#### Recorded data
---

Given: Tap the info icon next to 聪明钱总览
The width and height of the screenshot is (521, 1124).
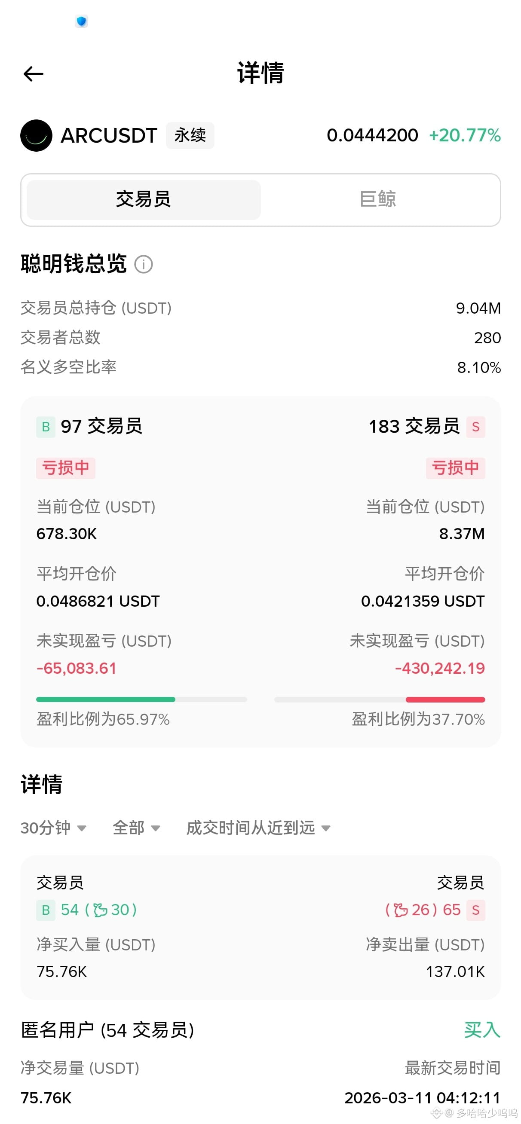Looking at the screenshot, I should coord(143,264).
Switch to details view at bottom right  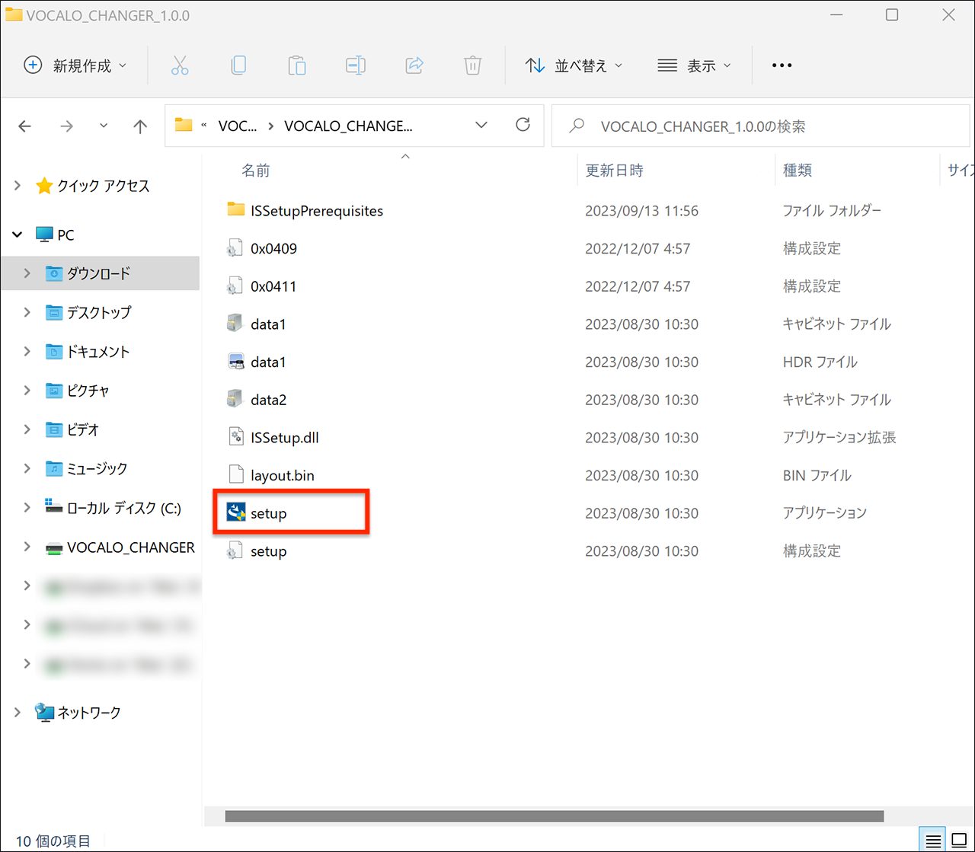pos(932,838)
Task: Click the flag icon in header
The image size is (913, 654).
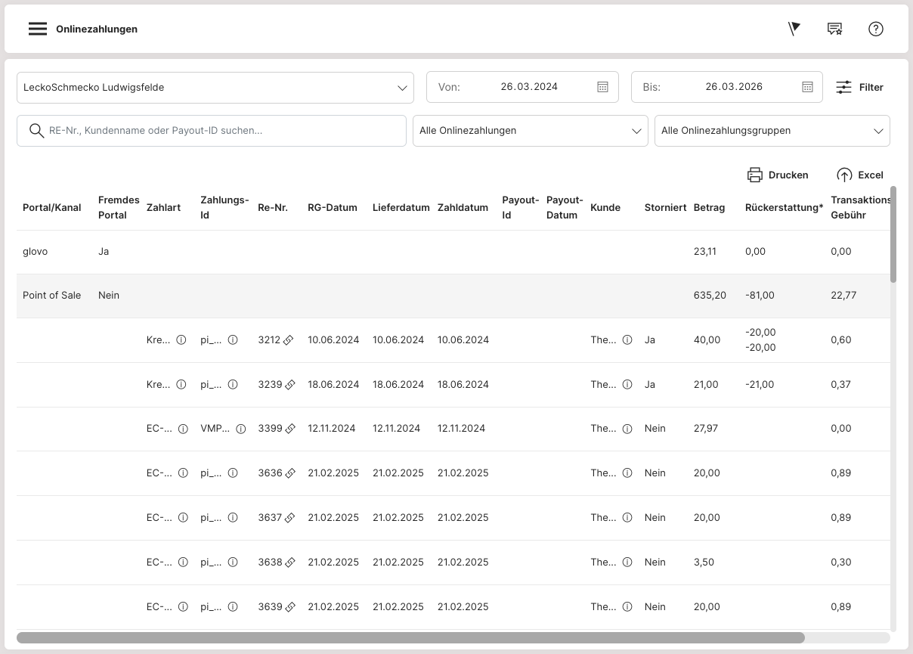Action: [794, 29]
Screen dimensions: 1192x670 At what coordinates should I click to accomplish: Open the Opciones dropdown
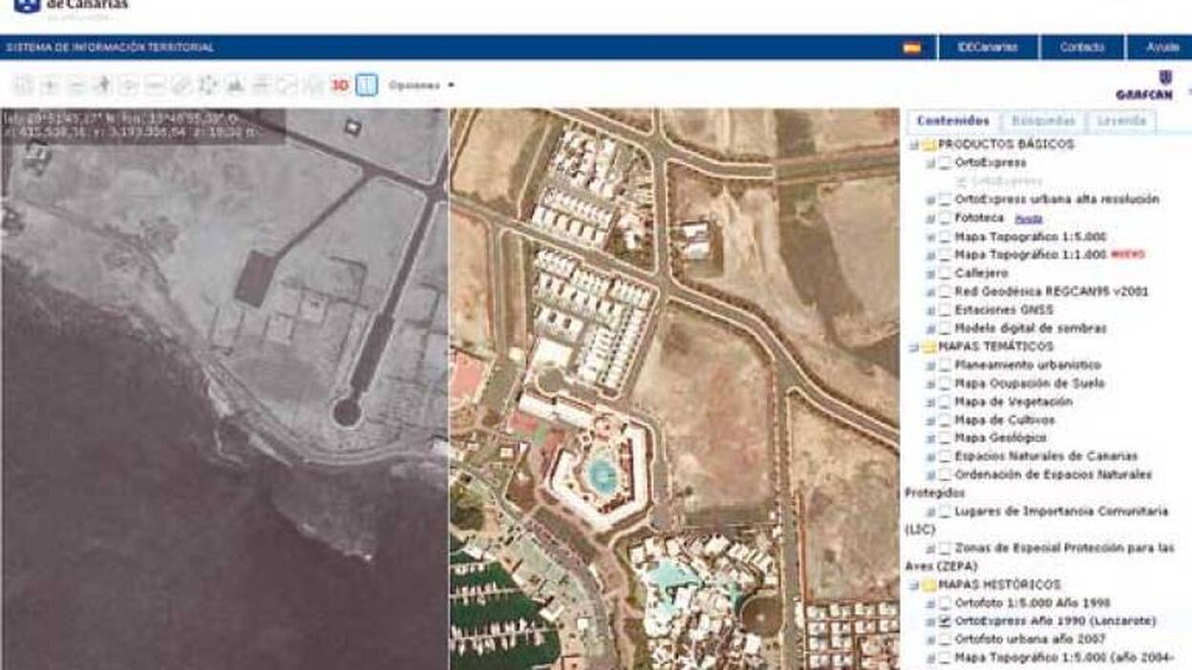click(x=421, y=85)
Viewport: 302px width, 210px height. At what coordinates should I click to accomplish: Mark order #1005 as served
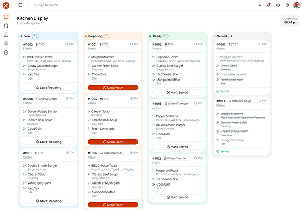pyautogui.click(x=178, y=147)
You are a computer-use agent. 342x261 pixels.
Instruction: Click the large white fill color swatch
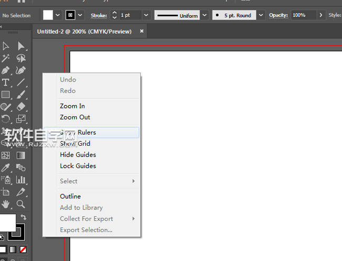pos(7,223)
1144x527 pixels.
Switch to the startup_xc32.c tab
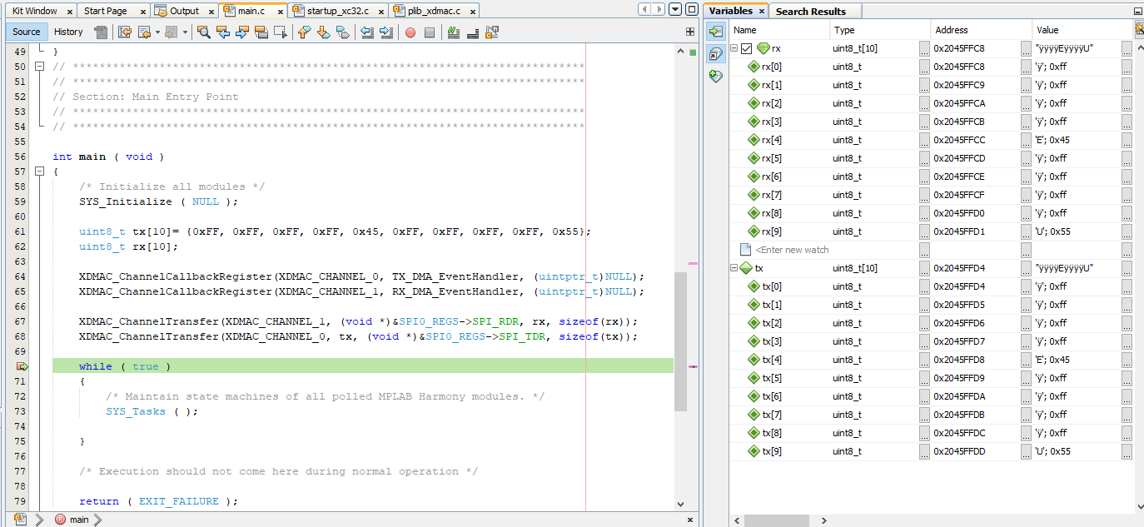coord(337,12)
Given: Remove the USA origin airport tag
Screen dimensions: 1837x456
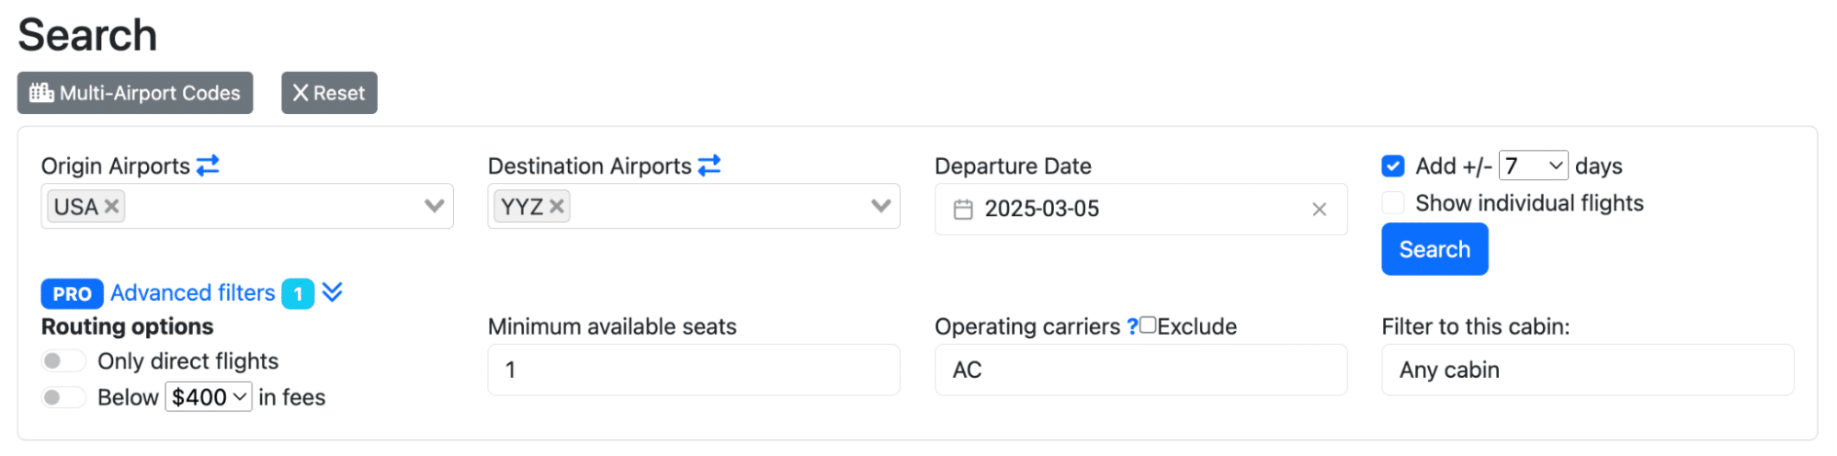Looking at the screenshot, I should [x=112, y=206].
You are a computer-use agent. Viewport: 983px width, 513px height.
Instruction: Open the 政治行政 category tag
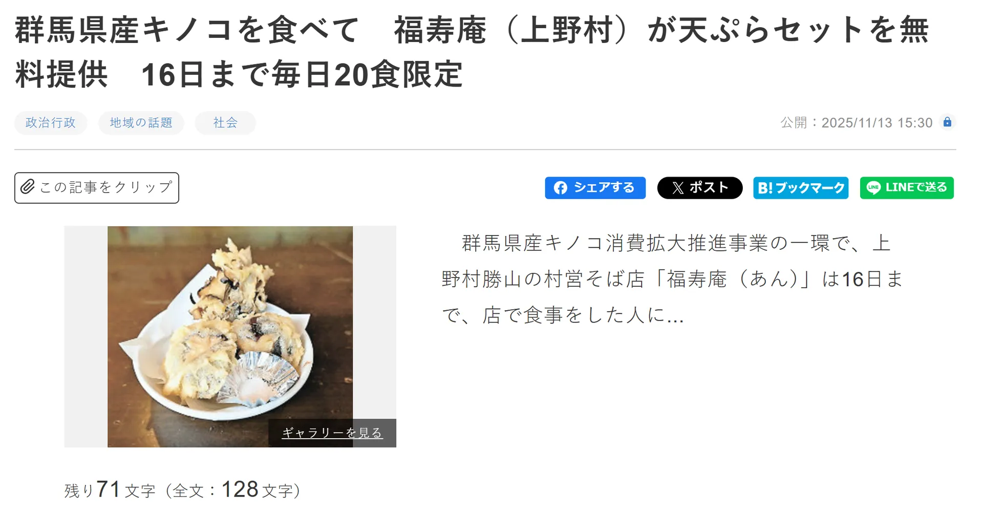pos(51,123)
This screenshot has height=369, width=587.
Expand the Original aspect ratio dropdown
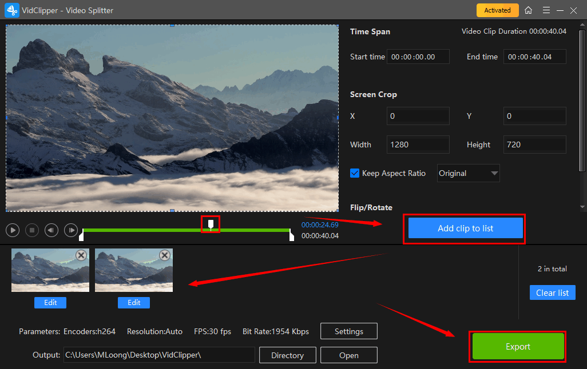(469, 173)
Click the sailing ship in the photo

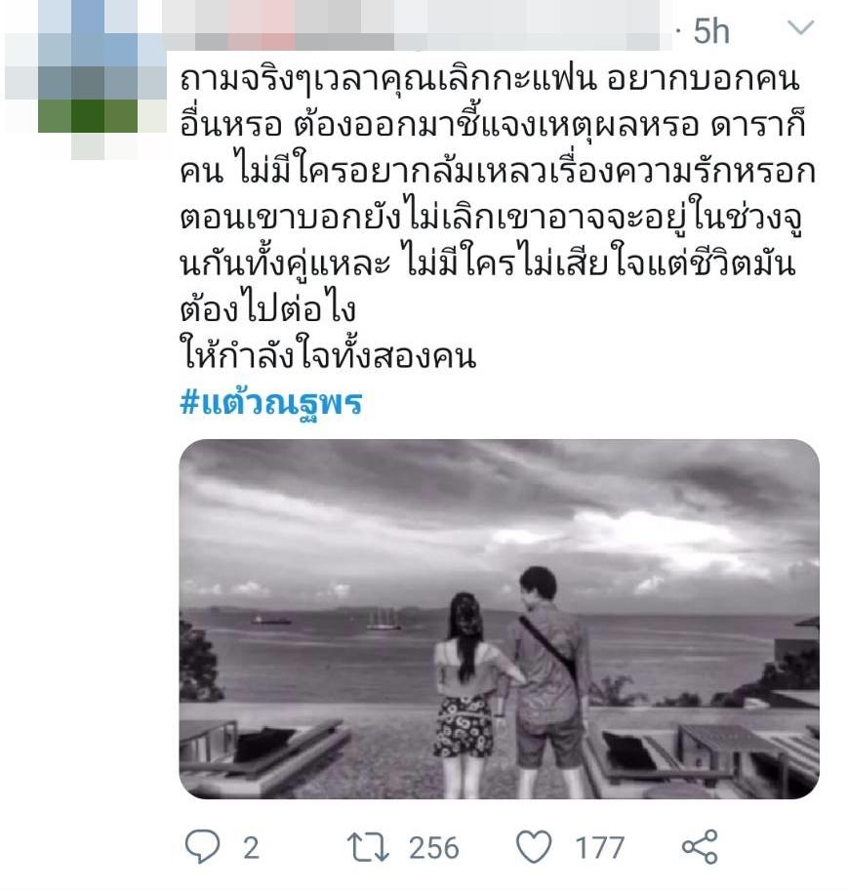click(384, 619)
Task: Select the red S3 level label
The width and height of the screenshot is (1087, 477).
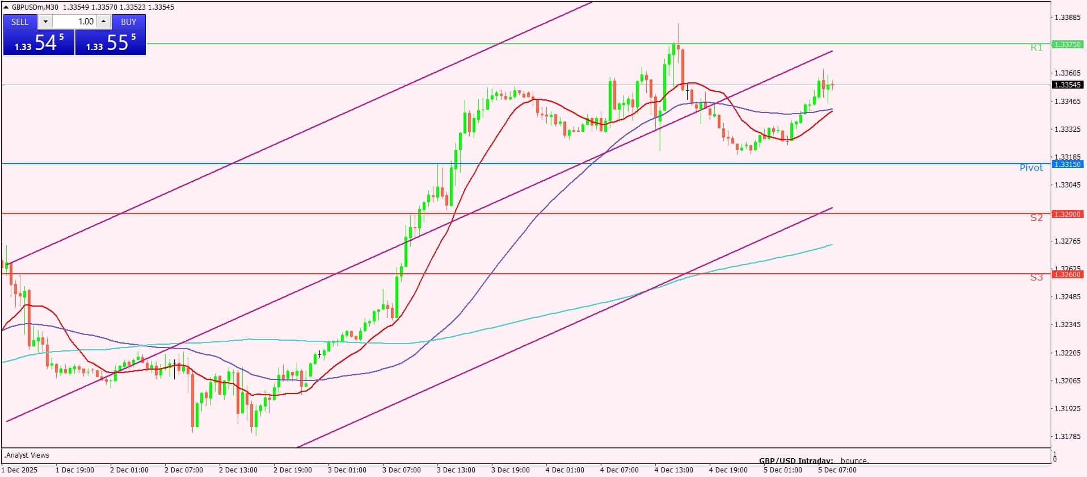Action: tap(1036, 278)
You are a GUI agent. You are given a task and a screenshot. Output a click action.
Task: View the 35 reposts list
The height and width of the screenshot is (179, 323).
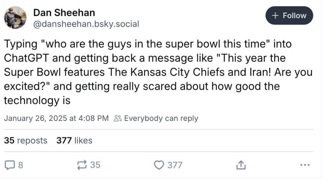coord(25,140)
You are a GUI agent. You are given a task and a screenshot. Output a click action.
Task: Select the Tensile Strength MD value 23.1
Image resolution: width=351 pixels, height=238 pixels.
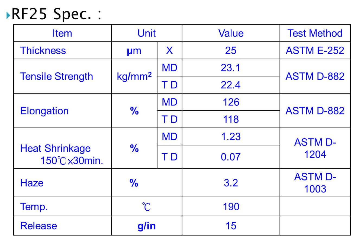coord(231,68)
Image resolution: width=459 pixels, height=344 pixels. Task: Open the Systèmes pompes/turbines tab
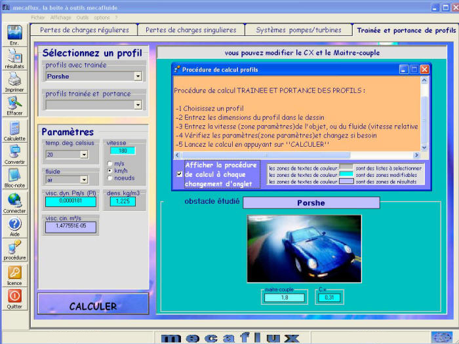(x=299, y=30)
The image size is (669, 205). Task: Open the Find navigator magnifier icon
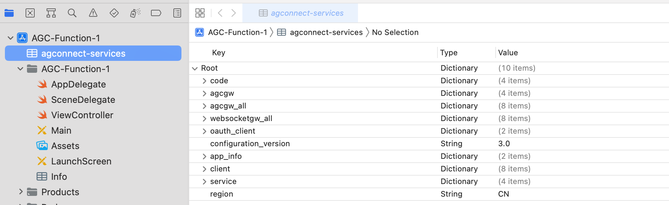pyautogui.click(x=72, y=13)
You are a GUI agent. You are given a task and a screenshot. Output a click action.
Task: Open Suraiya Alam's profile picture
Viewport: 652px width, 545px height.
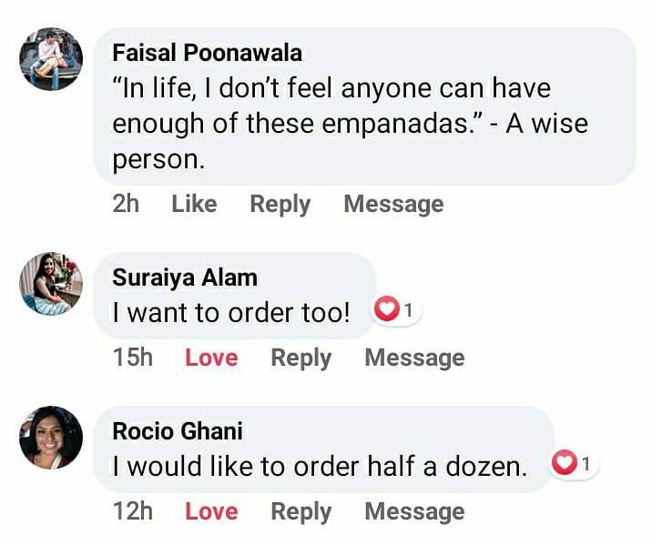point(51,284)
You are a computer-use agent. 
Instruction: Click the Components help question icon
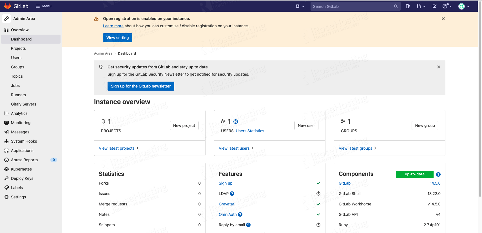pos(438,174)
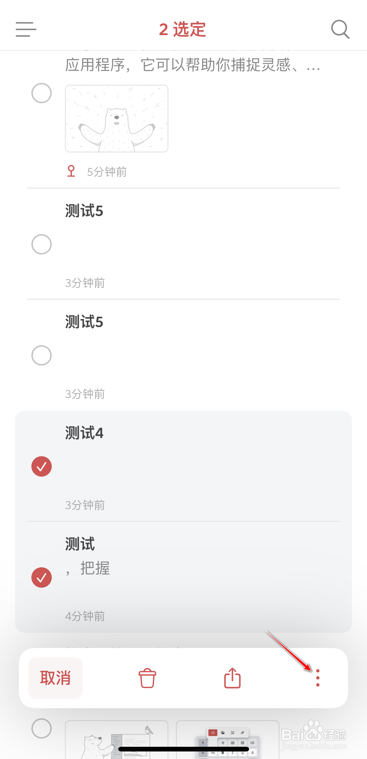Open the celebrating bear thumbnail
The image size is (367, 759).
coord(117,119)
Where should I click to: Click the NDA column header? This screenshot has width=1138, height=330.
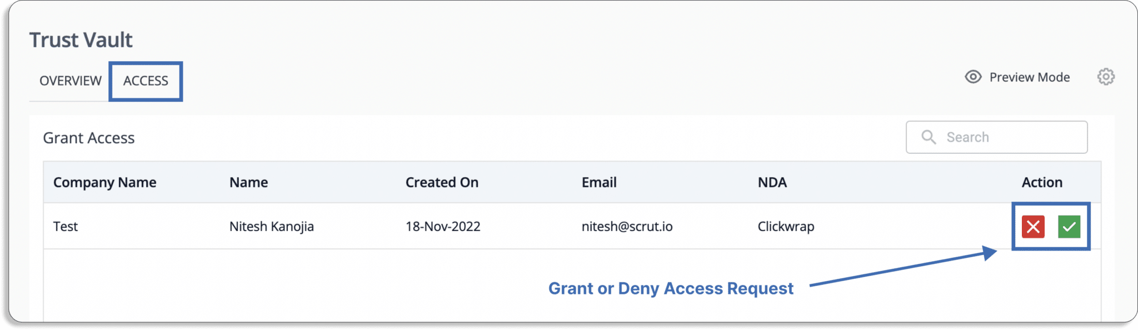tap(772, 182)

---

With the pictures omitted, print precisely the lines from the one with "Instruction: Click the Components" to the final line of the records, both included.

#### SOLUTION TO THIS EXERCISE
Instruction: Click the Components help question icon
pos(438,174)
Open the celebrating bear thumbnail
The image size is (367, 759).
coord(117,119)
Where should I click to: Click the NDA column header? This screenshot has width=1138, height=330.
tap(772, 182)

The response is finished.